Other highlights of the Governor's address:

  • Macroeconomic landscape has deteriorated since March 27, 2020.
  • The global economy is going through the worst phase since the Great Depression.
  • India is one of the few countries projected to hang on to - perhaps tenuously - 1.9 per cent GDP growth, according to the IMF.
  • India expected to stage a smart recovery to grow at pre-COVID-19 pace of 7 per cent in FY21, according to the IMF
  • Every data on monsoon, sowing, fertilisers bode well for agri and rural outlook but situation is sombre in other industrial sectors.

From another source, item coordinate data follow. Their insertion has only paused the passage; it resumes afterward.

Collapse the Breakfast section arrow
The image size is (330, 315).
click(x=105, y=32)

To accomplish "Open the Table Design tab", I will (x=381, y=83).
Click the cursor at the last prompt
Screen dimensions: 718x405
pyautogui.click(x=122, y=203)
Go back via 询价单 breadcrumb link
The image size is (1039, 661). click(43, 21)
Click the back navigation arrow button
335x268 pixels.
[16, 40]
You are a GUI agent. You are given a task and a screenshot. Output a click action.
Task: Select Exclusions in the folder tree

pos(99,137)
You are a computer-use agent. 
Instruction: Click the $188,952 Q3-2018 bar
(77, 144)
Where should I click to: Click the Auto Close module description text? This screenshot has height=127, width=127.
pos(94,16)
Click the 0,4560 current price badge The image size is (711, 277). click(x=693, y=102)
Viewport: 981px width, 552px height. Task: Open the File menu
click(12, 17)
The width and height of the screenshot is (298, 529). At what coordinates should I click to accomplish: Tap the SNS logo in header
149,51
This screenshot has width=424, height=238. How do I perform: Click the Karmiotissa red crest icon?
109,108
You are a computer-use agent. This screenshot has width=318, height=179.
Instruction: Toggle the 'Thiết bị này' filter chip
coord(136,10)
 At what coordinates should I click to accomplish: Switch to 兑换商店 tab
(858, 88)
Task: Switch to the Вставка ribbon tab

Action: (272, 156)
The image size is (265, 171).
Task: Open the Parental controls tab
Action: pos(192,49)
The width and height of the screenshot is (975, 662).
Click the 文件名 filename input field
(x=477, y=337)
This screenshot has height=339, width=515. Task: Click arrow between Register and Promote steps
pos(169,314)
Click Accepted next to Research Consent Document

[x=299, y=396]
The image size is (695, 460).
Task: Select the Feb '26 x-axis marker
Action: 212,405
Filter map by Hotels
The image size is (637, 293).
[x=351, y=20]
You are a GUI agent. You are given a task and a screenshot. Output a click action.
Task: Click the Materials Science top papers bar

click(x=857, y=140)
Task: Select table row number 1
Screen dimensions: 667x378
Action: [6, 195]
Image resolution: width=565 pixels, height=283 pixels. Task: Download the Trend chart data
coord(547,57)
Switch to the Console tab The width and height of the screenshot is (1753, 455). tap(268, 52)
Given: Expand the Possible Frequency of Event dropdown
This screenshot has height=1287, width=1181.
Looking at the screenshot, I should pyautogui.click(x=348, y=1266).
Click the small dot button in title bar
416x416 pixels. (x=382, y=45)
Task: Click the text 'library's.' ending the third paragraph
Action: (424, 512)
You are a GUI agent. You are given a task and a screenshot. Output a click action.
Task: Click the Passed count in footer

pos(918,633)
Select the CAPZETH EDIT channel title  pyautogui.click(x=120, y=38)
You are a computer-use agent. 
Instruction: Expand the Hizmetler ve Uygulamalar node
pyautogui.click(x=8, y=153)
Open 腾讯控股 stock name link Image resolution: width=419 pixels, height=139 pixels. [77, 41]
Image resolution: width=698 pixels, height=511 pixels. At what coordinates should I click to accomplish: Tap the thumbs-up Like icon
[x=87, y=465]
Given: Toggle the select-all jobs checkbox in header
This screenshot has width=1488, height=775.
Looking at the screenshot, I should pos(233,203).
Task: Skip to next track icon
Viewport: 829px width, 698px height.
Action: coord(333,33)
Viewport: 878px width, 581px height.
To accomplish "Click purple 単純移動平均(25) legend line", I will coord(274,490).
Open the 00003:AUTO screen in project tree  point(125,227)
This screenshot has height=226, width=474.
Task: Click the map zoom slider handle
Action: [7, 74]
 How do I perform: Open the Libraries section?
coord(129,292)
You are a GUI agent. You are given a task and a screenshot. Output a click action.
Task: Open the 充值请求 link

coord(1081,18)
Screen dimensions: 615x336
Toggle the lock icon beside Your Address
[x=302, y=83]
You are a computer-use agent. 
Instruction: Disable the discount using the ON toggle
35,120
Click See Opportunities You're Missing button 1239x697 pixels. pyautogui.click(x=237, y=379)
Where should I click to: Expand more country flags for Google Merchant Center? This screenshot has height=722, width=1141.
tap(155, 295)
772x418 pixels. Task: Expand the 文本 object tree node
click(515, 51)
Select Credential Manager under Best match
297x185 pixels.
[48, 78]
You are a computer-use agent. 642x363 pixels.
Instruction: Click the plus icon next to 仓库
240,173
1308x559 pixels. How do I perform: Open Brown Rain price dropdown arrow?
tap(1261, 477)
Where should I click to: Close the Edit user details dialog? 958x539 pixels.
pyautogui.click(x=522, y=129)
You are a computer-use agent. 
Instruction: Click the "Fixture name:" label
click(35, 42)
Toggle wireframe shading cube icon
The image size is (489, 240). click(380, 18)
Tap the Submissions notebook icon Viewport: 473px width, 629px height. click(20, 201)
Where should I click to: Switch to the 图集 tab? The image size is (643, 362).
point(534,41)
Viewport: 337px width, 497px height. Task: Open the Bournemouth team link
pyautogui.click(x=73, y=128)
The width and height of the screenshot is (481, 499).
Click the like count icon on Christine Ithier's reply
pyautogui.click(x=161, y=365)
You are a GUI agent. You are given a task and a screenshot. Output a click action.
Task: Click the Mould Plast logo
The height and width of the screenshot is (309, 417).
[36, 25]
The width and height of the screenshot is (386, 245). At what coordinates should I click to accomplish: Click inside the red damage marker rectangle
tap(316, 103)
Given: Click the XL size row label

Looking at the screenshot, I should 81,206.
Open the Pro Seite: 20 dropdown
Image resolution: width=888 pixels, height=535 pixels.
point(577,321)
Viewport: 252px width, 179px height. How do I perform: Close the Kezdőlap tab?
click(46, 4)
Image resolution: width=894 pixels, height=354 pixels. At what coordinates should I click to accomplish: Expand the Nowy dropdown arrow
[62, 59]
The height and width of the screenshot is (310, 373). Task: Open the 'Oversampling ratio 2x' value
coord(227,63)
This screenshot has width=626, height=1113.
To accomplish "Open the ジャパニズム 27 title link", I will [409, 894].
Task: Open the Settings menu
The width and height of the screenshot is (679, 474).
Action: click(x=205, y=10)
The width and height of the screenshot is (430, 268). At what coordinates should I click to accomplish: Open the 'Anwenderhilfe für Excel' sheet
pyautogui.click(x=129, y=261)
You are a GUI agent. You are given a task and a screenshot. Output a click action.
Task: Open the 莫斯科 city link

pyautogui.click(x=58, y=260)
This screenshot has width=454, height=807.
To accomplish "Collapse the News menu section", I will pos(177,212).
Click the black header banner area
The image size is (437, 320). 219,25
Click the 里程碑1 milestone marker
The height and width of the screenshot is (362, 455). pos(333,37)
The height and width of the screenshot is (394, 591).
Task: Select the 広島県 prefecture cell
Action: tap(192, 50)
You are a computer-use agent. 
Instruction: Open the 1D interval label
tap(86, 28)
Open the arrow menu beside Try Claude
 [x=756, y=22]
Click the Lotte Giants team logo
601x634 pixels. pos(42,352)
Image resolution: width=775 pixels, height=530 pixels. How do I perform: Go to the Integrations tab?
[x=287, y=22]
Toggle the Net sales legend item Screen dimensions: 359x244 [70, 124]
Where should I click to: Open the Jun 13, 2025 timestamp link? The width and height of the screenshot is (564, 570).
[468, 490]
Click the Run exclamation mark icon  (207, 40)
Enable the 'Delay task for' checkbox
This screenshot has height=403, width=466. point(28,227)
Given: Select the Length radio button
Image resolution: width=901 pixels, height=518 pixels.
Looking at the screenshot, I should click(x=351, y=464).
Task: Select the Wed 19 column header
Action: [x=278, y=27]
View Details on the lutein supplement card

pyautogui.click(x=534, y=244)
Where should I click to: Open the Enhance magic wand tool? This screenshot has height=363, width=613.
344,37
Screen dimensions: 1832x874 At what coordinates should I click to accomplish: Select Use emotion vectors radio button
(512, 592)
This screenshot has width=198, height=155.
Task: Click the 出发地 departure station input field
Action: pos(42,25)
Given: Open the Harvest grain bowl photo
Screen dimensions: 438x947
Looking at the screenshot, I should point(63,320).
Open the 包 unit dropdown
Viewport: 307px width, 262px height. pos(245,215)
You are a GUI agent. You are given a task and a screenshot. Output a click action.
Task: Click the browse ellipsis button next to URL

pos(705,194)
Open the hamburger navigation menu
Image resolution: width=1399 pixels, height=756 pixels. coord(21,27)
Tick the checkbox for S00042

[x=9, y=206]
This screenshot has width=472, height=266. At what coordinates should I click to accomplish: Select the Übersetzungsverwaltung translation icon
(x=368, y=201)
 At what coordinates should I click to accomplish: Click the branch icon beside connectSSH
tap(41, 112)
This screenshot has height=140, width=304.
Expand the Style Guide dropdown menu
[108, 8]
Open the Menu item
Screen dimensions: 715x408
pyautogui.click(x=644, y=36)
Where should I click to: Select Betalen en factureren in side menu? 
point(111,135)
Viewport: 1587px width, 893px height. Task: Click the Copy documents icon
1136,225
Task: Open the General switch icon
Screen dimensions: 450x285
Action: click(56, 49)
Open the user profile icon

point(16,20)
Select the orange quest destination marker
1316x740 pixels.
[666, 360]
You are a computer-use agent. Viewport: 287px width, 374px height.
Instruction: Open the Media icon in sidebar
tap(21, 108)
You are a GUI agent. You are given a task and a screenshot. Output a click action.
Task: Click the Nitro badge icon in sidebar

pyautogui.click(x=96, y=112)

  • The impact of Covid-19 has not been captured in recent IIP data.
  • The RBI has taken several steps to ensure normal functioning of banks.
  • No downtime has been observed for internet or mobile banking.
  • ATMs have worked at 91per cent capacity during this period.
  • Since March 27, surplus liquidity has increased sharply in the banking system.

 Appreciating the effort of banks and other institutions in keeping the financial market operational, Das said there was no downtime of internet or mobile banking during lockdown and banking operations were normal.

Banks, financial institutions have risen to the occasion to ensure normal functioning during the outbreak of this pandemic, he said.